> _Exercise_: Edit the records from the start down to the line containing "Add a list with" so that "How do I perform" becomes "How can I carry out", leaving everything else as it is. Give back only those lines.

----- Input records

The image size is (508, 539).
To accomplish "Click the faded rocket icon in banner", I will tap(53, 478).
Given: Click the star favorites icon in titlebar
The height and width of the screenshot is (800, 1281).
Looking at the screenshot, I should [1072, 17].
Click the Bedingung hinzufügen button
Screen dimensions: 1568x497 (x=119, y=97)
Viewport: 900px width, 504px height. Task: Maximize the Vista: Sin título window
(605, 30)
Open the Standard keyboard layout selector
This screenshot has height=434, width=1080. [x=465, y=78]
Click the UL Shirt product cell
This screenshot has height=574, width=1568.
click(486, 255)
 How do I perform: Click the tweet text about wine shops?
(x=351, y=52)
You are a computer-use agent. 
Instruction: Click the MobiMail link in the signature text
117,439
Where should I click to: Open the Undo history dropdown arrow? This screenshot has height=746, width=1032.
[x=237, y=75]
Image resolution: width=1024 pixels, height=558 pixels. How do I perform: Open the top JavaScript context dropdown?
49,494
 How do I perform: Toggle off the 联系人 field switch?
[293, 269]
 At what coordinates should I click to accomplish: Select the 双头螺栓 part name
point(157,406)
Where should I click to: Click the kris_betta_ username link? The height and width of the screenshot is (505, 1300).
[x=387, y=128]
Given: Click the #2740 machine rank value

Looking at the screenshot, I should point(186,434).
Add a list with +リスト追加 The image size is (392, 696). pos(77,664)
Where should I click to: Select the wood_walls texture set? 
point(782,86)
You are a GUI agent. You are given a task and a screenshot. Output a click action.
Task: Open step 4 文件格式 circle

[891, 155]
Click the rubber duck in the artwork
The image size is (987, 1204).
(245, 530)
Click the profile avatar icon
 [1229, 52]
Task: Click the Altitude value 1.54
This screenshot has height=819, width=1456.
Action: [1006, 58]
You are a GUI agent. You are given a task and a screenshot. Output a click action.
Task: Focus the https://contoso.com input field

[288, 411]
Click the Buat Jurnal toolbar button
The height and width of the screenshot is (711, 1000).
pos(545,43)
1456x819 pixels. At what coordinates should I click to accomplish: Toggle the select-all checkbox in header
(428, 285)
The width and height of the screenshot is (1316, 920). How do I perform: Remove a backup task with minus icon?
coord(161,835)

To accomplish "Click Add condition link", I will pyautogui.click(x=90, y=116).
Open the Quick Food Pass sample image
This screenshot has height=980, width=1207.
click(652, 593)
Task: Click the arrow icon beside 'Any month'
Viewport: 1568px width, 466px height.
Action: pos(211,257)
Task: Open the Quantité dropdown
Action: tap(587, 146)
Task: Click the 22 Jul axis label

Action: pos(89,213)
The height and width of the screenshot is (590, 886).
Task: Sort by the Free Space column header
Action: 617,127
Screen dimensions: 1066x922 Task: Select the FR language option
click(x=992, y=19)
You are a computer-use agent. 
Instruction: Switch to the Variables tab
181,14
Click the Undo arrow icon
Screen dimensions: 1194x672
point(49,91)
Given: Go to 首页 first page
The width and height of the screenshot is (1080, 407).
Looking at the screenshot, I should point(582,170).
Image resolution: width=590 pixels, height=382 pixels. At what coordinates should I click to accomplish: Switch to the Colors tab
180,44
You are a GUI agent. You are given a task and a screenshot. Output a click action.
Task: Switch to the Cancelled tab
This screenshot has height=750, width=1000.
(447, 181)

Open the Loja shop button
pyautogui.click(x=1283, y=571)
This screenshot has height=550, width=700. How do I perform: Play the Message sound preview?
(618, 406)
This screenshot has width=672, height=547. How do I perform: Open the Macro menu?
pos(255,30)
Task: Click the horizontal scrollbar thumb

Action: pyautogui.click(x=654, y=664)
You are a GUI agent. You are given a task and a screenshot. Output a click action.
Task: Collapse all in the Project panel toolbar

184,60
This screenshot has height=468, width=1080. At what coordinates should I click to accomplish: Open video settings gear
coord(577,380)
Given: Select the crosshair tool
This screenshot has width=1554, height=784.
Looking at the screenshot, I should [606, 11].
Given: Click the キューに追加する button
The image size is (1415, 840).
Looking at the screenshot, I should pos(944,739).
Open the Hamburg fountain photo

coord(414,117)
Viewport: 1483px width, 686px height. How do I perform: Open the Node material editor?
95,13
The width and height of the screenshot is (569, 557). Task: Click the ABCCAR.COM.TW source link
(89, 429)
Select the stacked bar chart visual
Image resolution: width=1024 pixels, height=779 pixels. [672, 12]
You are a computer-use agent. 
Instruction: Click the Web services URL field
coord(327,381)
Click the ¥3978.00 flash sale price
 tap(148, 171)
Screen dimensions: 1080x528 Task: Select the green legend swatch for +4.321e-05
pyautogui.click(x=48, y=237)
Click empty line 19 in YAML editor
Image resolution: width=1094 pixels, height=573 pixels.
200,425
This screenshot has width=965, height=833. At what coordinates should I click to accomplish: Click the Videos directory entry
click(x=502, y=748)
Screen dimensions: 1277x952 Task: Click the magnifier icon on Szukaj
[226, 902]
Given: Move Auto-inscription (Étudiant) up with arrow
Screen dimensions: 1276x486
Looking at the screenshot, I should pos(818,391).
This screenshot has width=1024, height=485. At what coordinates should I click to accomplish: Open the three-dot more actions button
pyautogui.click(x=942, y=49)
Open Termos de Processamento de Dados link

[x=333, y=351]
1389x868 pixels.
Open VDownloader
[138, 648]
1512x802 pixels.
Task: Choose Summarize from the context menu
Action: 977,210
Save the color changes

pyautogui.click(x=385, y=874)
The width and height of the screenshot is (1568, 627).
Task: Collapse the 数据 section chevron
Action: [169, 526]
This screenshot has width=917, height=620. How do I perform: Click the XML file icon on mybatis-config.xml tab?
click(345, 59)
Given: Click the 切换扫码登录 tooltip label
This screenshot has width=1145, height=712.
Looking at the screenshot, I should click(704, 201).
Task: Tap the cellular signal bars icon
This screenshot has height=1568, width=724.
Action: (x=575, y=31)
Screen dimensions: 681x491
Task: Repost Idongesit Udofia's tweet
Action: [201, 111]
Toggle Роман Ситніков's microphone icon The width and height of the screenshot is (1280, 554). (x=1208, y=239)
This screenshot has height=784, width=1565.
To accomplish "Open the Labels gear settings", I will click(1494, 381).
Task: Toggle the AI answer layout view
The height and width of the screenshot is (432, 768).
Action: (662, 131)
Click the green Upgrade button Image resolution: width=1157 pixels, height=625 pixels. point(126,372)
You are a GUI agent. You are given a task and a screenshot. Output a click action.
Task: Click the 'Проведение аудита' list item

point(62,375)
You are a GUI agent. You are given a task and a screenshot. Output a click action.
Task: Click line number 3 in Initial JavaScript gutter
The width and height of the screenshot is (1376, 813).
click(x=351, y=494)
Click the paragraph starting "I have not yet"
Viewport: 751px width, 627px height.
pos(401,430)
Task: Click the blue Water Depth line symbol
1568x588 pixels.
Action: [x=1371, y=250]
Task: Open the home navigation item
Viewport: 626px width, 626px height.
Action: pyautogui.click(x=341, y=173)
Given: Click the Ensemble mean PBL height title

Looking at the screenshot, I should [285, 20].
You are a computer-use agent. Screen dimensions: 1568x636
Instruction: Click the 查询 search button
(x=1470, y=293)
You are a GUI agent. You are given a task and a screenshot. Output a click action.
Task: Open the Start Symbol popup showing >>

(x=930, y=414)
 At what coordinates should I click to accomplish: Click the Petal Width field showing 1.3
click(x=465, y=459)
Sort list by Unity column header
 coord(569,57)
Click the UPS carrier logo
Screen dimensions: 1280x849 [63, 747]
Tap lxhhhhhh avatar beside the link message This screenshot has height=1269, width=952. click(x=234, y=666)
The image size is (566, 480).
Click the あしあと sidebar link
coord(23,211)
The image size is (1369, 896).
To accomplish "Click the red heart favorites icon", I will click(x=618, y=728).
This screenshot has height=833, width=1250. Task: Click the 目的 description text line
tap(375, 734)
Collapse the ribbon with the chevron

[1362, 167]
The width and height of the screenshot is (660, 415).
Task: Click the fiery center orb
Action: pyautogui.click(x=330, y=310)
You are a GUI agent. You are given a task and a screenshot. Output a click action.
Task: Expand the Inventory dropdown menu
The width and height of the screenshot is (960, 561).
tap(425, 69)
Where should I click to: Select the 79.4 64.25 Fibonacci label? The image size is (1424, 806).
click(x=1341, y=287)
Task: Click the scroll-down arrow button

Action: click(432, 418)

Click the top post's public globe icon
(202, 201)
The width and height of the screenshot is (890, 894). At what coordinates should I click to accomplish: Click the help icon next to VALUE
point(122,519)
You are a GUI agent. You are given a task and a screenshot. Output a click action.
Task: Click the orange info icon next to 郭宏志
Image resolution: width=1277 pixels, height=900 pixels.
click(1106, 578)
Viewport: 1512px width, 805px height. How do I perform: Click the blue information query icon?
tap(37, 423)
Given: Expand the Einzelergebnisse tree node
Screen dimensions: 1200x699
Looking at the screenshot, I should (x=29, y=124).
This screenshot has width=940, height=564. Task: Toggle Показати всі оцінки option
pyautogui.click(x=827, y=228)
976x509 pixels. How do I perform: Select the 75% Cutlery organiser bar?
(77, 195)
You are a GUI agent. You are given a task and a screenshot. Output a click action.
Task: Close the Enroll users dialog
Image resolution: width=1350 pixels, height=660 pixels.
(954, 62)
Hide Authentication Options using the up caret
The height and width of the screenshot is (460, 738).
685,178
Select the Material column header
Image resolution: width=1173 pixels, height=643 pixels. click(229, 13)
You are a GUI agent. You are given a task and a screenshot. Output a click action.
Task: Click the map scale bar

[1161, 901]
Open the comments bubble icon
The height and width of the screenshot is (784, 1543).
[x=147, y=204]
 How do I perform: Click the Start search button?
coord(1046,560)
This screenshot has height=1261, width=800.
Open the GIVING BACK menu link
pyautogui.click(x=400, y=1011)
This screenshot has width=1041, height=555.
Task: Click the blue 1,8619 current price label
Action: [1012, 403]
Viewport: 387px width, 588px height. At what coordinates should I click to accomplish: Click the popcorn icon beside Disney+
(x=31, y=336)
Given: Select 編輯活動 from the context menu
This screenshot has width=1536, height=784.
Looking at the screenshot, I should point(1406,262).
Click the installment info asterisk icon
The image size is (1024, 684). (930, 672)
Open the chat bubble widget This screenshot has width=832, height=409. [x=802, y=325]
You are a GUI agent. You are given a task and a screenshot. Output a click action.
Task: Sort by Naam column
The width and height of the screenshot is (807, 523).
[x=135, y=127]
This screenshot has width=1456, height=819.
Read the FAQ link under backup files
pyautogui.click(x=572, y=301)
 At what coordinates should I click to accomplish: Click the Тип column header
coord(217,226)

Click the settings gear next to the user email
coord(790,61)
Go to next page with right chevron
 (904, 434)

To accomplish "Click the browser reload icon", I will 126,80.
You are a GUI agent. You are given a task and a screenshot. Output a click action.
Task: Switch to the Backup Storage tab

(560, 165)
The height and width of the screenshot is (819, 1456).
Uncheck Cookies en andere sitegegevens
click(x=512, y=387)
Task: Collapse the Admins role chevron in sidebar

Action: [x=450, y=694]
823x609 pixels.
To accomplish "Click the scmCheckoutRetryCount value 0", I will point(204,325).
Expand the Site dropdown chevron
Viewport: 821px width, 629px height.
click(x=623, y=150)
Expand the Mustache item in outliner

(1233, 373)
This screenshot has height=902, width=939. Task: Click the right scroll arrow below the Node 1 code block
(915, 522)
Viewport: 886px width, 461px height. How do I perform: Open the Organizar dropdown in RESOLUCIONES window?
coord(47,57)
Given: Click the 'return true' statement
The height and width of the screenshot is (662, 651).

----------

> _Reply_:
The image size is (508, 539).
To accomplish "Click the faded rocket icon in banner", I will tap(53, 478).
Given: Click the star favorites icon in titlebar
The height and width of the screenshot is (800, 1281).
Looking at the screenshot, I should [1072, 17].
Click the Bedingung hinzufügen button
Screen dimensions: 1568x497 (x=119, y=97)
Viewport: 900px width, 504px height. Task: Maximize the Vista: Sin título window
(605, 30)
Open the Standard keyboard layout selector
This screenshot has height=434, width=1080. [x=465, y=78]
Click the UL Shirt product cell
This screenshot has height=574, width=1568.
click(486, 255)
 How can I carry out: Click the tweet text about wine shops?
(x=351, y=52)
You are a computer-use agent. 
Instruction: Click the MobiMail link in the signature text
117,439
Where should I click to: Open the Undo history dropdown arrow? This screenshot has height=746, width=1032.
[x=237, y=75]
Image resolution: width=1024 pixels, height=558 pixels. How can I carry out: Open the top JavaScript context dropdown?
49,494
 How can I carry out: Toggle off the 联系人 field switch?
[293, 269]
 At what coordinates should I click to accomplish: Select the 双头螺栓 part name
point(157,406)
Where should I click to: Click the kris_betta_ username link? The height and width of the screenshot is (505, 1300).
[x=387, y=128]
Given: Click the #2740 machine rank value

Looking at the screenshot, I should point(186,434).
Add a list with +リスト追加 The image size is (392, 696). pos(77,664)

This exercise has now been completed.